─── SUPPLIED MATERIAL
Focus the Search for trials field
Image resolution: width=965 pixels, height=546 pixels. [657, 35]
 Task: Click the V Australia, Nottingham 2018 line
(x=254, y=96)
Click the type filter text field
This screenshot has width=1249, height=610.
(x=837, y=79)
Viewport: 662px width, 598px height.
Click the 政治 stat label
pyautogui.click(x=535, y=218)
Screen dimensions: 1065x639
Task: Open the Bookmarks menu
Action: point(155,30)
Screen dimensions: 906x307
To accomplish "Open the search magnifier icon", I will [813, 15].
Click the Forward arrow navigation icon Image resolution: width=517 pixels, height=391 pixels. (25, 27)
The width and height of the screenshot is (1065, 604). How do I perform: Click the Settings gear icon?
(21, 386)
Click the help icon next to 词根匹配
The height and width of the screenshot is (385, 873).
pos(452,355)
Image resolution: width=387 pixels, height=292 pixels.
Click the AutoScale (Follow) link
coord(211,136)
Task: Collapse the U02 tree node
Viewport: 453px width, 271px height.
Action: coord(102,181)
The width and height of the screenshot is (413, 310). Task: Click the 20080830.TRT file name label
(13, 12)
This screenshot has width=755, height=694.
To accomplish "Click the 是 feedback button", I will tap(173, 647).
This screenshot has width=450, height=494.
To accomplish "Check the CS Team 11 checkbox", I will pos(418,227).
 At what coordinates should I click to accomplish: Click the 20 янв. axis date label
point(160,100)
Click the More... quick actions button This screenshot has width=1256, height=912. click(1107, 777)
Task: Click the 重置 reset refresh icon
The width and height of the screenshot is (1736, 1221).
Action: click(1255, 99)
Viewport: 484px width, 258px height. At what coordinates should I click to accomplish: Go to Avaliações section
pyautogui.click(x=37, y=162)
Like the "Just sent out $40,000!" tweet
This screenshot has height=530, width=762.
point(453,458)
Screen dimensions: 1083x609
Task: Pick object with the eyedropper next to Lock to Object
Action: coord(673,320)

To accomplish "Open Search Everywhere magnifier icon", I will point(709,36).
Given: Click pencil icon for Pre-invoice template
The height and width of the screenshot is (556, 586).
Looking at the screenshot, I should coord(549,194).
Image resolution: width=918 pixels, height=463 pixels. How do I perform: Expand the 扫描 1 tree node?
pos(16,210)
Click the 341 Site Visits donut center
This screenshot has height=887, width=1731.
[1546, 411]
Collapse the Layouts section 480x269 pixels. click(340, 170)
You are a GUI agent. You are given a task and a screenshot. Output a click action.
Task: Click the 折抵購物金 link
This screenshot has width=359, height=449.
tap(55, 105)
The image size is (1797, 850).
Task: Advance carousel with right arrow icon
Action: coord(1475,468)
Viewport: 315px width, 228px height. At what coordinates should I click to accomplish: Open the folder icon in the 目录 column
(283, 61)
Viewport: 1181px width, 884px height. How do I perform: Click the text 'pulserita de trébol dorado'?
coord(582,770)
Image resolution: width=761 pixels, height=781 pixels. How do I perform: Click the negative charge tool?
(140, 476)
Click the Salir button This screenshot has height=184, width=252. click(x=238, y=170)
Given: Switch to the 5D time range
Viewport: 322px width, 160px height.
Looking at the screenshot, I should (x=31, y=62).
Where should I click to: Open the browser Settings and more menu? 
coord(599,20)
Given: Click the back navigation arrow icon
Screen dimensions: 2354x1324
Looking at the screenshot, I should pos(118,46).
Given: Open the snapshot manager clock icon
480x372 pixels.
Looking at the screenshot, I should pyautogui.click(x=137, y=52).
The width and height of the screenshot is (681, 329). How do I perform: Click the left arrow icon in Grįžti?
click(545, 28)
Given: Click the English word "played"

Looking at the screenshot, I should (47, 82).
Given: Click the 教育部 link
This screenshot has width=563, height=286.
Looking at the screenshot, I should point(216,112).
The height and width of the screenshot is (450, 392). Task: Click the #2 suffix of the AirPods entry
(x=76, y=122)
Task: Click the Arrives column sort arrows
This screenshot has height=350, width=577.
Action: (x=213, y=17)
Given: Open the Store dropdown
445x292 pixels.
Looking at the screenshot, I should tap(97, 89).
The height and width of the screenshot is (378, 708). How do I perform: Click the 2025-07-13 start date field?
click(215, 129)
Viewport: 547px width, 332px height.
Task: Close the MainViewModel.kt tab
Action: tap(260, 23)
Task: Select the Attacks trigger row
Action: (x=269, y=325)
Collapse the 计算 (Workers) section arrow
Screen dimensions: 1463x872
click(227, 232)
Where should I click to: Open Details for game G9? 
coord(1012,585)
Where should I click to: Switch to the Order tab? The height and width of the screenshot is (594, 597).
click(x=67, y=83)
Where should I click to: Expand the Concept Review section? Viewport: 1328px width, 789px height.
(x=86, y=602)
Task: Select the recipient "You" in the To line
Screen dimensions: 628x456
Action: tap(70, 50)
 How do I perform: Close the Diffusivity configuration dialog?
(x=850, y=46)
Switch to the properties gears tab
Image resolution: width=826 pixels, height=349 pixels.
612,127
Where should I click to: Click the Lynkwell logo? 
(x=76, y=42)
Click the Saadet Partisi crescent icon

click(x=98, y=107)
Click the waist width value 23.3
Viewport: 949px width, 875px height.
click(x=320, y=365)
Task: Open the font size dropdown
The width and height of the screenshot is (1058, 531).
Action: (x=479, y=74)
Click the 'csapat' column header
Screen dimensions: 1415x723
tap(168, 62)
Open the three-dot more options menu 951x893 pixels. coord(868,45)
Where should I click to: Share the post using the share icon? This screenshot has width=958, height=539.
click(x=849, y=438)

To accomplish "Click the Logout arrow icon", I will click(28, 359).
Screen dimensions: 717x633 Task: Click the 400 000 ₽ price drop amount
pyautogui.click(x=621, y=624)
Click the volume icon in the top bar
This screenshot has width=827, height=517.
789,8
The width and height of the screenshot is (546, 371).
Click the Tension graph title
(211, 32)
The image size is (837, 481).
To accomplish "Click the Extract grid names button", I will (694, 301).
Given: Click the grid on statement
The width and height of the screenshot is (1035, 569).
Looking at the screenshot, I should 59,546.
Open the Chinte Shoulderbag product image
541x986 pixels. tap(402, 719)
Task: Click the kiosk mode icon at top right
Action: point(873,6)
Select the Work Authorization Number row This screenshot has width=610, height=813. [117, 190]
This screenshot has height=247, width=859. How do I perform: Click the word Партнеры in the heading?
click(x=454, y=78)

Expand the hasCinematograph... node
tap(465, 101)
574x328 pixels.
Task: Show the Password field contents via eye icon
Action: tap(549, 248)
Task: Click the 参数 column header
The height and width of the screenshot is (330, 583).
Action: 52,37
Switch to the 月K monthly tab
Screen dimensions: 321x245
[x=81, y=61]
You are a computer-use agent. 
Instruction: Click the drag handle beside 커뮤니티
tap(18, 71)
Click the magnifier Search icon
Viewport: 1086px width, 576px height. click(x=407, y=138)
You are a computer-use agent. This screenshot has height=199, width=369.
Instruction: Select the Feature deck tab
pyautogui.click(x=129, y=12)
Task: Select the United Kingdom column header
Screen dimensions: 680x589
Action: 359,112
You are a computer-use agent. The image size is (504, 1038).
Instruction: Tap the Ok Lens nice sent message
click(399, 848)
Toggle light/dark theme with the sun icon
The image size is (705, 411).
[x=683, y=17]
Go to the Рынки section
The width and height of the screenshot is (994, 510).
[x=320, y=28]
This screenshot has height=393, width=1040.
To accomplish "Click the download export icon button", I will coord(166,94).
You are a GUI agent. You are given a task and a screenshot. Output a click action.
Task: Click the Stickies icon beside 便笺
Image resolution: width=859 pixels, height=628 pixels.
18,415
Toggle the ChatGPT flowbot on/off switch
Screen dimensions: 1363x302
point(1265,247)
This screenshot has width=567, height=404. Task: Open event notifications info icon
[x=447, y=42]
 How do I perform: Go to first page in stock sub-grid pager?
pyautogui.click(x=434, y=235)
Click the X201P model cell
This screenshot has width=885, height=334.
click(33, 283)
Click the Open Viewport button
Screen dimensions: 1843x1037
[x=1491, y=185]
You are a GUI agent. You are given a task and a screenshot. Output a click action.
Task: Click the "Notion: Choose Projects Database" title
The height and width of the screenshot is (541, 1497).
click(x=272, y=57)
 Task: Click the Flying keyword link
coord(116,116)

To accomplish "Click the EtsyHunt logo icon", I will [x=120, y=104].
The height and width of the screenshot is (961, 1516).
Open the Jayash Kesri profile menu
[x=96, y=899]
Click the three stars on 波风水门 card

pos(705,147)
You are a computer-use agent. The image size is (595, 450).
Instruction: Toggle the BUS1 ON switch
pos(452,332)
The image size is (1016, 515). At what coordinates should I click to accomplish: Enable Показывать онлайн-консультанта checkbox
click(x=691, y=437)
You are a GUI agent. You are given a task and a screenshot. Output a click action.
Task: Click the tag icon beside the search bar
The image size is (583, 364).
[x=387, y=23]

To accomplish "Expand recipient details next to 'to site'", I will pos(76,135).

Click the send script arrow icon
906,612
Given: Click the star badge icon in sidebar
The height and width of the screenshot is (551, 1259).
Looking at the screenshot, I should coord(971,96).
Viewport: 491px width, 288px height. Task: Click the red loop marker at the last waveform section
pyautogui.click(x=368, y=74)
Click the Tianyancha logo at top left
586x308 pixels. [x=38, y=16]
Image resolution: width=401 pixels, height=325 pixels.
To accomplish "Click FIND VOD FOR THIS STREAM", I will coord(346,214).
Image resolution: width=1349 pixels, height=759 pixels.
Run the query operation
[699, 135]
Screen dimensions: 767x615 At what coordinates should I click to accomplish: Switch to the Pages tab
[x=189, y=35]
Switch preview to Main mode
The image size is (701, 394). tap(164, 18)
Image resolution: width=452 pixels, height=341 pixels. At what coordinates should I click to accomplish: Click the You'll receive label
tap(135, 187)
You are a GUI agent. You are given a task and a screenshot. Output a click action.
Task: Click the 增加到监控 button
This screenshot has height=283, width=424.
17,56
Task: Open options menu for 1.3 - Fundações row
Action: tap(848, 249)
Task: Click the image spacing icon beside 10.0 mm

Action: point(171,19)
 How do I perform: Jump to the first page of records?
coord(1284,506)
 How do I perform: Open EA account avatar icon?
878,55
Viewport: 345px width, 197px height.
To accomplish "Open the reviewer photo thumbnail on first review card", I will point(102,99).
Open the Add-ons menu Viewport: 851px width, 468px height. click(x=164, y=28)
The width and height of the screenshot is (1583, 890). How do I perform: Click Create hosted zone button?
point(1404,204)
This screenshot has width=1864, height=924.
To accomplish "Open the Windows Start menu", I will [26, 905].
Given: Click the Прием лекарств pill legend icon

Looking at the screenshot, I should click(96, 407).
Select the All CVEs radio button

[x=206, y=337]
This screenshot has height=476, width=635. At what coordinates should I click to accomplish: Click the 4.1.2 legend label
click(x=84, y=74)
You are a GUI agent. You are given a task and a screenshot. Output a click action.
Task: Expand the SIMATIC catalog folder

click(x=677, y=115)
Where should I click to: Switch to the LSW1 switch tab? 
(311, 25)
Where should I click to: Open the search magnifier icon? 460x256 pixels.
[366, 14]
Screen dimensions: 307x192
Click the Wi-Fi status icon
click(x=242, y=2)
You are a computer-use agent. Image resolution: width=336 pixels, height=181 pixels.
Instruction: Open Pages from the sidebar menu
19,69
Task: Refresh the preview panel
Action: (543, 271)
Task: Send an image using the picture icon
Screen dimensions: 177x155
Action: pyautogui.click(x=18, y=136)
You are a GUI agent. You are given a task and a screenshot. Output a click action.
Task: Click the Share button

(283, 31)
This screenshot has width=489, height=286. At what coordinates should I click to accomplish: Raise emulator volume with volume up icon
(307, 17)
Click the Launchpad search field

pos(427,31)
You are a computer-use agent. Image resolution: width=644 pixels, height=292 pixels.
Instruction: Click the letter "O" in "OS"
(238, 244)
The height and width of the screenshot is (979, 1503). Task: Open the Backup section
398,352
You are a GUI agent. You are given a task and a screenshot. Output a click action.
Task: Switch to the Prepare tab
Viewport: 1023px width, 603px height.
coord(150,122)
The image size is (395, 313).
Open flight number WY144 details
──────
(WHAT TO DO): Update the rows from the line with "Select the Work" to the line with "click(33, 283)", changing "Screen dimensions" to "Screen size" and leaving everything else as it is.

(TASK RESULT):
Select the Work Authorization Number row This screenshot has width=610, height=813. [117, 190]
This screenshot has height=247, width=859. How do I perform: Click the word Партнеры in the heading?
click(x=454, y=78)

Expand the hasCinematograph... node
tap(465, 101)
574x328 pixels.
Task: Show the Password field contents via eye icon
Action: tap(549, 248)
Task: Click the 参数 column header
The height and width of the screenshot is (330, 583).
Action: 52,37
Switch to the 月K monthly tab
Screen size: 321x245
[x=81, y=61]
You are a computer-use agent. 
Instruction: Click the drag handle beside 커뮤니티
tap(18, 71)
Click the magnifier Search icon
Viewport: 1086px width, 576px height. click(x=407, y=138)
You are a computer-use agent. This screenshot has height=199, width=369.
Instruction: Select the Feature deck tab
pyautogui.click(x=129, y=12)
Task: Select the United Kingdom column header
Screen size: 680x589
Action: 359,112
You are a computer-use agent. The image size is (504, 1038).
Instruction: Tap the Ok Lens nice sent message
click(399, 848)
Toggle light/dark theme with the sun icon
The image size is (705, 411).
[x=683, y=17]
Go to the Рынки section
The width and height of the screenshot is (994, 510).
[x=320, y=28]
This screenshot has height=393, width=1040.
To accomplish "Click the download export icon button", I will coord(166,94).
You are a GUI agent. You are given a task and a screenshot. Output a click action.
Task: Click the Stickies icon beside 便笺
Image resolution: width=859 pixels, height=628 pixels.
18,415
Toggle the ChatGPT flowbot on/off switch
Screen size: 1363x302
point(1265,247)
This screenshot has width=567, height=404. Task: Open event notifications info icon
[x=447, y=42]
 How do I perform: Go to first page in stock sub-grid pager?
pyautogui.click(x=434, y=235)
Click the X201P model cell
This screenshot has width=885, height=334.
click(33, 283)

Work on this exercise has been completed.